Sample size calculations for the mouse models of allergic airway inflammation based on BAL cell numbers revealed a minimum of n=8 per group for correct statistical analysis. In both experimental settings, the respective mouse lines were bred in the mouse facilities of MGH (A) and BWH (B). Depending on the litter sizes, additional mice were added in the HDM group, since bigger variability was expected in this group than the saline group.
Intracellular CD4+ cytokine staining was performed for all mice, however some stainings failed and could not be reliably interpreted and were therefore excluded.
Reviewer #2 (Recommendations For The Authors):
The authors have largely replied to the reviewer comments, amended some noted typos & figure legend issues, as well as discussed the reviewers concerns in text and in their rebuttal.
The data presented are novel and of significant interest, conceptually moving this field forward, but in this reviewer's opinion reflect one pathway, of likely several, linked to protective effects of vitamin D on airway disease. This reviewer recommends a further slight editing of the text to present this broader scenario.
i) Treg cells are highly dependent on IL-2 (both Foxp3+ and IL-10+ cells, not always the same population), constitutively express the IL-2R, and there is already a significant literature regarding vitamin D and IL-10/Treg in control of immune-mediated conditions. A simple statement acknowledging this and that there are likely more than one mechanisms by which vitamin D may regulate allergic airway disease (directly or indirectly) would be appreciated - this is no way detracts from the novelty and contribution of the current findings.

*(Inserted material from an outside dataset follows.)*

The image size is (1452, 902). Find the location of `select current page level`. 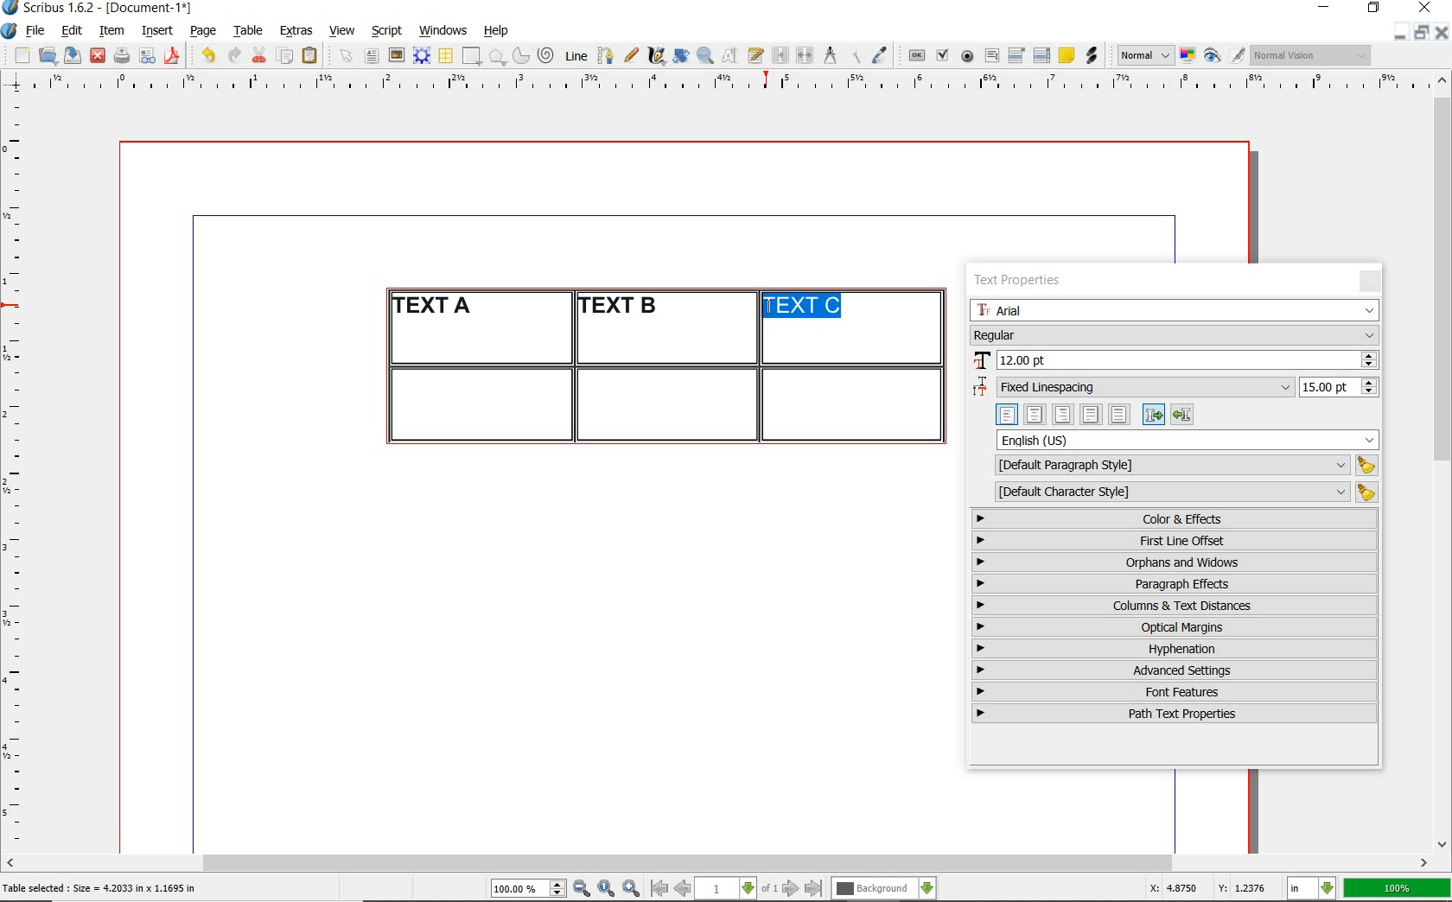

select current page level is located at coordinates (736, 888).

We thank the reviewer for this suggestion. We have added the following statement to the manuscript (lines 623-625):
“Additional pathways, including the induction of IL-10 production by CD4+ T cells as well as a direct induction of Foxp3+ T reg cells could have further contributed to the observed protective effect of vitamin D supplementation (PMID: 21047796; 22529297).”
ii) More comprehensive referencing of earlier papers proposing effects of vitamin D in controlling Treg/IL-10 and dampening Th2 responses in mouse (and human) models
(e.g. Taher, Y. A., van Esch, B. C. A. M., Hofman, G. A., Henricks, P. A. J. & van Oosterhout, A. J. M. 1alpha,25-dihydroxyvitamin D3 potentiates the beneficial effects of allergen immunotherapy in a mouse model of allergic asthma: role for IL-10 and TGF-beta. J. Immunol. 180, 5211-21 (2008). Vassiliou JE et al, 2014. Vitamin D deficiency induces Th2 skewing and eosinophilia in neonatal allergic airways disease. Allergy DOI10.1111/all.12465).
We have included the reference in the discussion section of our manuscript in lines 617-619:
“Similar findings regarding the effects of vitamin D in controlling Treg/IL-10 and dampening Th2 responses have been reported, e.g., in (PMID: 18390702) and in offspring of mice that had been subjected to vitamin D deficiency in the third trimester of their pregnancy (PMID: 24943330).”